■ Brief ■
Can you retype the whole abstract below on brain network dynamics in clinical high risk for psychosis, word for word, including its headings and the item type line?

Resting-state network (RSN) functional connectivity analyses have profoundly influenced our understanding of the pathophysiology of psychoses and their clinical high risk (CHR) states. However, conventional RSN analyses address the static nature of large-scale brain networks. In contrast, novel methodological approaches aim to assess the momentum state and temporal dynamics of brain network interactions.

METHODS

Fifty CHR individuals and 33 healthy controls (HC) completed a resting-state functional MRI scan. We performed an Energy Landscape analysis, a data-driven method using the pairwise maximum entropy model, to describe large-scale brain network dynamics such as duration and frequency of, and transition between, different brain states. We compared those measures between CHR and HC, and examined the association between neuropsychological measures and neural dynamics in CHR.

RESULTS

Our main finding is a significantly increased duration, frequency, and higher transition rates to an infrequent brain state with coactivation of the salience, limbic, default mode and somatomotor RSNs in CHR as compared to HC. Transition of brain dynamics from this brain state was significantly correlated with processing speed in CHR.

CONCLUSION

In CHR, temporal brain dynamics are attracted to an infrequent brain state, reflecting more frequent and longer occurrence of aberrant interactions of default mode, salience, and limbic networks. Concurrently, more frequent and longer occurrence of the brain state is associated with core cognitive dysfunctions, predictors of future onset of full-blown psychosis.

Item Type:

Journal Article (Original Article)

■ Data for analysis ■
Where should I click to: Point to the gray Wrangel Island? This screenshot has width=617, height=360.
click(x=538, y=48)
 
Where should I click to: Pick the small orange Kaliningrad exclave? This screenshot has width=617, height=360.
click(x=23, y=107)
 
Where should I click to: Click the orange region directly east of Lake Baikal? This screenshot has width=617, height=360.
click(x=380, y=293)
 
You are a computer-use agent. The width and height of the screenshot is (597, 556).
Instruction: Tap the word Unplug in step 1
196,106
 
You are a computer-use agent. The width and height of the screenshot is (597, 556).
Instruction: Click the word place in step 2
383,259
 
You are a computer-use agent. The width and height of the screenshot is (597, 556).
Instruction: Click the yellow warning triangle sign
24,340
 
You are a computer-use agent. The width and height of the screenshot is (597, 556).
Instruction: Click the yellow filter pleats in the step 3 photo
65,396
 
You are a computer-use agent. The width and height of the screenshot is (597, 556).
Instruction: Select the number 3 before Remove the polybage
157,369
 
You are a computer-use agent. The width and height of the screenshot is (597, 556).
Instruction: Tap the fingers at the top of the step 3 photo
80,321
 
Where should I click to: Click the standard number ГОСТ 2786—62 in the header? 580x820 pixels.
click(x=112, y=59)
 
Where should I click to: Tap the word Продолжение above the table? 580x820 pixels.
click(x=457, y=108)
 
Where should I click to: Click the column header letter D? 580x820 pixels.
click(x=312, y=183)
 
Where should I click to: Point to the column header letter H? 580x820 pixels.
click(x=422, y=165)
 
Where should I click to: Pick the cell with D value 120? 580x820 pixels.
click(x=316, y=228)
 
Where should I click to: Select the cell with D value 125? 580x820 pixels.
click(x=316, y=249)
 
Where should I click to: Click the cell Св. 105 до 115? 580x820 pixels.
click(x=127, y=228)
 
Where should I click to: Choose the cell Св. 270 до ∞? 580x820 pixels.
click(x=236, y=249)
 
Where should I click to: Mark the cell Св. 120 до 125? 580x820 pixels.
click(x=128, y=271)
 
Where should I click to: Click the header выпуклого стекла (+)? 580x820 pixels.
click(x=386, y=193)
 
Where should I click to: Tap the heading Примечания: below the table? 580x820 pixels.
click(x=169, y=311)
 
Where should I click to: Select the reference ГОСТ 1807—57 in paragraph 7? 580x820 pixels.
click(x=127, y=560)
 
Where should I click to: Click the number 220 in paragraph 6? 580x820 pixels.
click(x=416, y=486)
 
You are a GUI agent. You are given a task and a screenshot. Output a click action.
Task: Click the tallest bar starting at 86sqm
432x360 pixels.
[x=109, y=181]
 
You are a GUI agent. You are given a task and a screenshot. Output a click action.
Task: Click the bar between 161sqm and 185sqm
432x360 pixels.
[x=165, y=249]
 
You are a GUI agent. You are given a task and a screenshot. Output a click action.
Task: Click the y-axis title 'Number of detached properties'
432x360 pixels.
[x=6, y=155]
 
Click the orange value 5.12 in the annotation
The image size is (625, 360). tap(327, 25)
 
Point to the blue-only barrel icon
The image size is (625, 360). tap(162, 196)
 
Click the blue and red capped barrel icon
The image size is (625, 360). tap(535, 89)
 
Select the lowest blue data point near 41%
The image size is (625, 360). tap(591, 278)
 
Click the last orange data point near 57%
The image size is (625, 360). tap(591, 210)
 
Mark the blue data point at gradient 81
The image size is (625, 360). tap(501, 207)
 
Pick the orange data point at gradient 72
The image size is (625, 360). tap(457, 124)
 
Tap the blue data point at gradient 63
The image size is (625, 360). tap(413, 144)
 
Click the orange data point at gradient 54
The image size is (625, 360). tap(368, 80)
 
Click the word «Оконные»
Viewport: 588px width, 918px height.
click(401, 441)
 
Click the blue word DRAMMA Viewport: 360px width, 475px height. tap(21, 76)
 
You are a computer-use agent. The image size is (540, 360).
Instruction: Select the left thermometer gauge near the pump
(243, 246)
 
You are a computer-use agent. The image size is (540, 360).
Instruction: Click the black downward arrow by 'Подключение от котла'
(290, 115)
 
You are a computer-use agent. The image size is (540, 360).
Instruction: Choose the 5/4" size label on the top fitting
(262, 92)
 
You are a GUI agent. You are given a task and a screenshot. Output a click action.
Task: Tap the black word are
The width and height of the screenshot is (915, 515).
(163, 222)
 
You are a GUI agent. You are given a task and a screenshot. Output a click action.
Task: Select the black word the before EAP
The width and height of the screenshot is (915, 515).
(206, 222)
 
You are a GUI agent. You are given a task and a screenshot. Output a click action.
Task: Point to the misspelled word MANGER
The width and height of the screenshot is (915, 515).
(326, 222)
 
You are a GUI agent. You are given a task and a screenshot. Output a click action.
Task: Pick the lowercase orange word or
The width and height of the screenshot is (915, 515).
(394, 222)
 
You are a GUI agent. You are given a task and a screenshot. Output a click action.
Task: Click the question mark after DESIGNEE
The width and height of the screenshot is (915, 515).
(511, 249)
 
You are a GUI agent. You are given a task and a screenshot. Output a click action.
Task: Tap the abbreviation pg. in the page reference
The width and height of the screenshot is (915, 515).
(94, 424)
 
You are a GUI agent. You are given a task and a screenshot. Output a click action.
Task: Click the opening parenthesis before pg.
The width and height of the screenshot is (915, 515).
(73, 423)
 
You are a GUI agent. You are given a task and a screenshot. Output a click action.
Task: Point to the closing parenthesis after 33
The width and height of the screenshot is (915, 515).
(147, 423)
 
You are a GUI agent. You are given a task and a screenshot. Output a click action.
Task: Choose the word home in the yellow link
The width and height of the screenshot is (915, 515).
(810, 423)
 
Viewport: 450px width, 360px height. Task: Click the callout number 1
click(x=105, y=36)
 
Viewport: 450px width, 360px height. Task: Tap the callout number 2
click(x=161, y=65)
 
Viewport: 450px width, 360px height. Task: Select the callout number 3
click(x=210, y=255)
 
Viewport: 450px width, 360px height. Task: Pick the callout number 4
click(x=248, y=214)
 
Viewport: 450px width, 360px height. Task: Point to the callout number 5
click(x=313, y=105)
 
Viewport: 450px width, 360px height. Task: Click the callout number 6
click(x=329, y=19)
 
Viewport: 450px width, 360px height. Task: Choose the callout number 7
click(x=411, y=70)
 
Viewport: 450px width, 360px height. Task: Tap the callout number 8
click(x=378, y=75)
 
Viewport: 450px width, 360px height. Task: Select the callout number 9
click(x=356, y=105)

■ Exercise response ■
Resting-state network (RSN) functional connectivity analyses have profoundly influenced our understanding of the pathophysiology of psychoses and their clinical high risk (CHR) states. However, conventional RSN analyses address the static nature of large-scale brain networks. In contrast, novel methodological approaches aim to assess the momentum state and temporal dynamics of brain network interactions.

METHODS

Fifty CHR individuals and 33 healthy controls (HC) completed a resting-state functional MRI scan. We performed an Energy Landscape analysis, a data-driven method using the pairwise maximum entropy model, to describe large-scale brain network dynamics such as duration and frequency of, and transition between, different brain states. We compared those measures between CHR and HC, and examined the association between neuropsychological measures and neural dynamics in CHR.

RESULTS

Our main finding is a significantly increased duration, frequency, and higher transition rates to an infrequent brain state with coactivation of the salience, limbic, default mode and somatomotor RSNs in CHR as compared to HC. Transition of brain dynamics from this brain state was significantly correlated with processing speed in CHR.

CONCLUSION

In CHR, temporal brain dynamics are attracted to an infrequent brain state, reflecting more frequent and longer occurrence of aberrant interactions of default mode, salience, and limbic networks. Concurrently, more frequent and longer occurrence of the brain state is associated with core cognitive dysfunctions, predictors of future onset of full-blown psychosis.

Item Type:

Journal Article (Original Article)